Карл, вероятно, это понимал. И не только разбивал керамические фигурки, но и топтал душу жены.
Зажав в руках красного матерчатого кролика, который мог быть собачьей игрушкой, маленькая девочка укрылась за холодильником. Ее яркие глаза смотрели не на окружающий мир, а в свою душу.
Негромко, но отчетливо она пела на языке, которого Эми не знала.

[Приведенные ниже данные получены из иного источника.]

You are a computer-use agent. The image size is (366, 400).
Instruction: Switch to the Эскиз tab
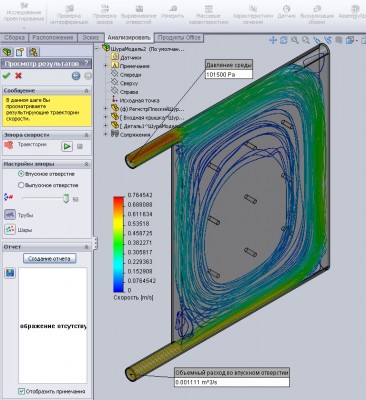click(90, 38)
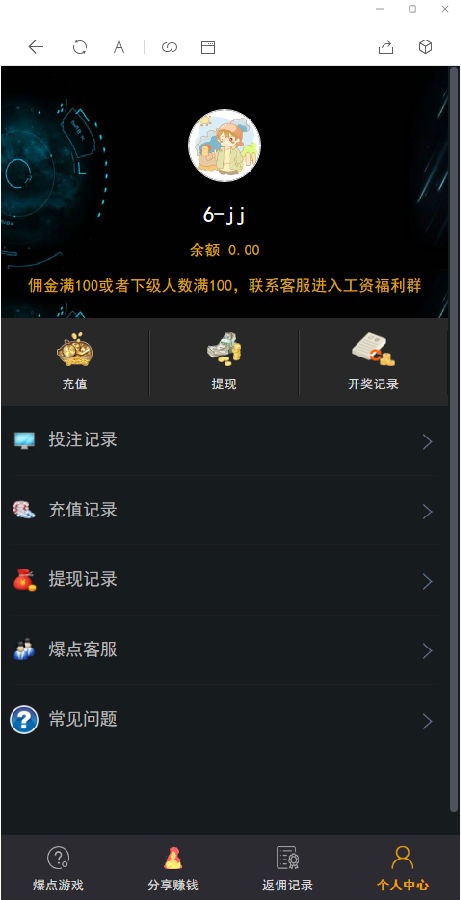Copy link using the chain icon

point(169,47)
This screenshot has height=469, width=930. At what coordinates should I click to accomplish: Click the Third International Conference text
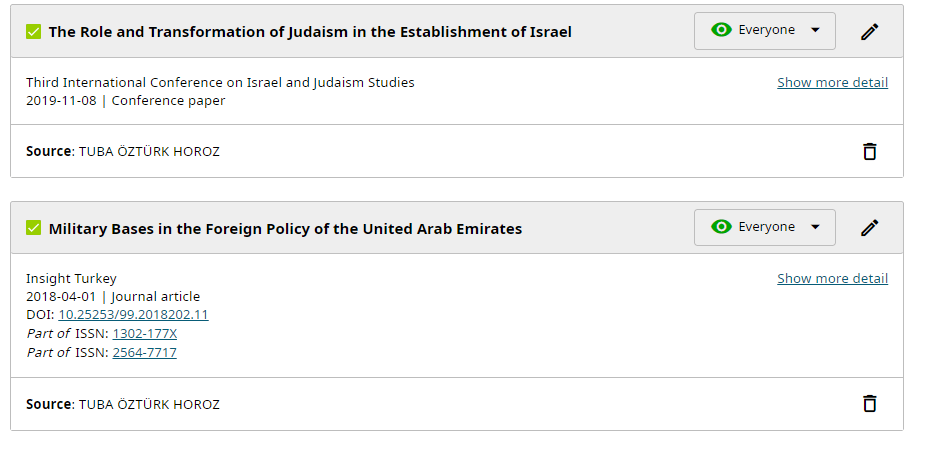tap(220, 82)
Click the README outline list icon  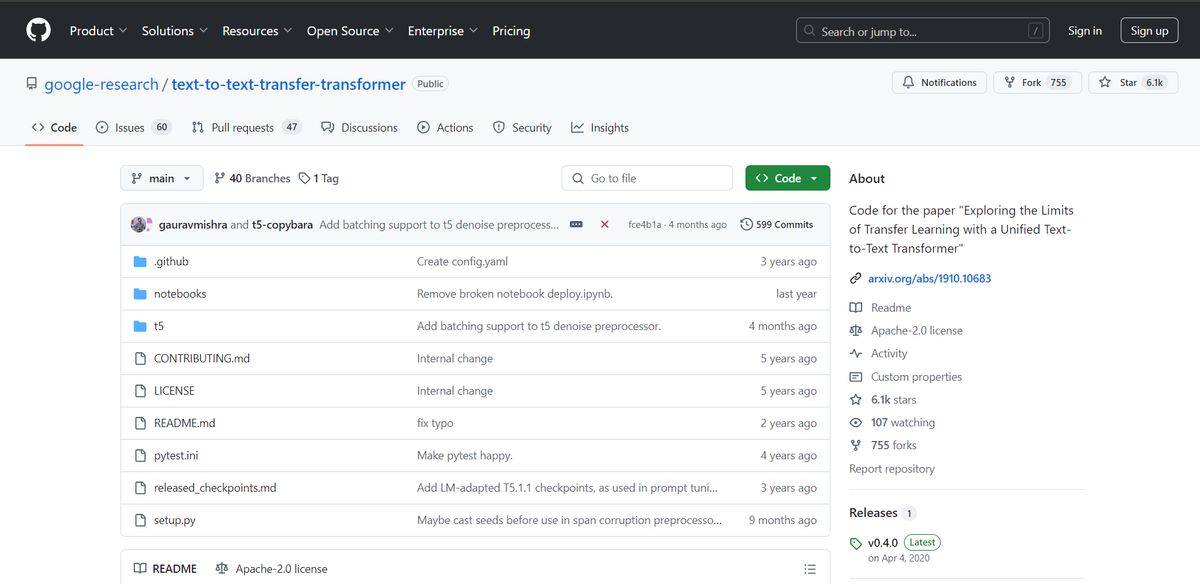click(x=809, y=569)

Мелодия напоминала кельтские.
Мальчик Джимми спрятался где-то еще.
Отдавая себе отчет, что муж размозжит ей пальцы, если она не успеет отдернуть руку от очередных солонки и пепельницы, Джанет буквально бросила двух далматинцев на стол. Вскрикнула, потому что монтировка задела ее правую руку, отступила к плите, сложила руки на груди.
Когда монтировка опустилась на дубовый стол, не задев ни солонку, ни пепельницу, Карл схватил одного из далматинцев и швырнул жене в лицо. Фигурка отлетела от ее лба, разбилась о стенку духовки, и осколки упали на пол.
Эми вошла на кухню, Брайан протиснулся мимо, сказал:
— Оставьте ее в покое, Карл.
Голова пьяницы повернулась, губы разошлись в крокодильей улыбке, глаза холодно блеснули.
У Эми возникло ощущение, что в теле Брокмана жил не только он сам, будто он открыл дверь ночному гостю, который превратил его сердце в свое логово.
— Она твоя жена? — спросил Карл Брайана. — Это твой дом? Моя Тереза… она твоя дочь?
Девочка запела громче, голос звенел, как колокольчик, а глаза по-прежнему застилал странный туман.
— Это ваш дом, Карл, — ответил Брайан. — И все здесь ваше. Так зачем разрушать свою собственность?
Карл уже хотел что-то сказать, но лишь устало вздохнул.
Приливная волна заполнявшей его злобы пошла на убыль, лицо стало гладким, как выровненный водой песок.
Так что ответил он уже ровным, лишенным эмоций голосом:
— Видишь ли… иногда ситуация такова… что нет ничего лучше разрушения.
Брайан шагнул к разделявшему их столу.
— Ситуация, говорите. Помогите мне понять, как стала она такой?
Прикрытые веками глаза казались сонными, но мозг определенно лихорадочно работал, просчитывая дальнейший ход событий.
— Не так… все не так, — пробормотал Карл.
— Что именно?
В голосе Карла слышались меланхолические нотки.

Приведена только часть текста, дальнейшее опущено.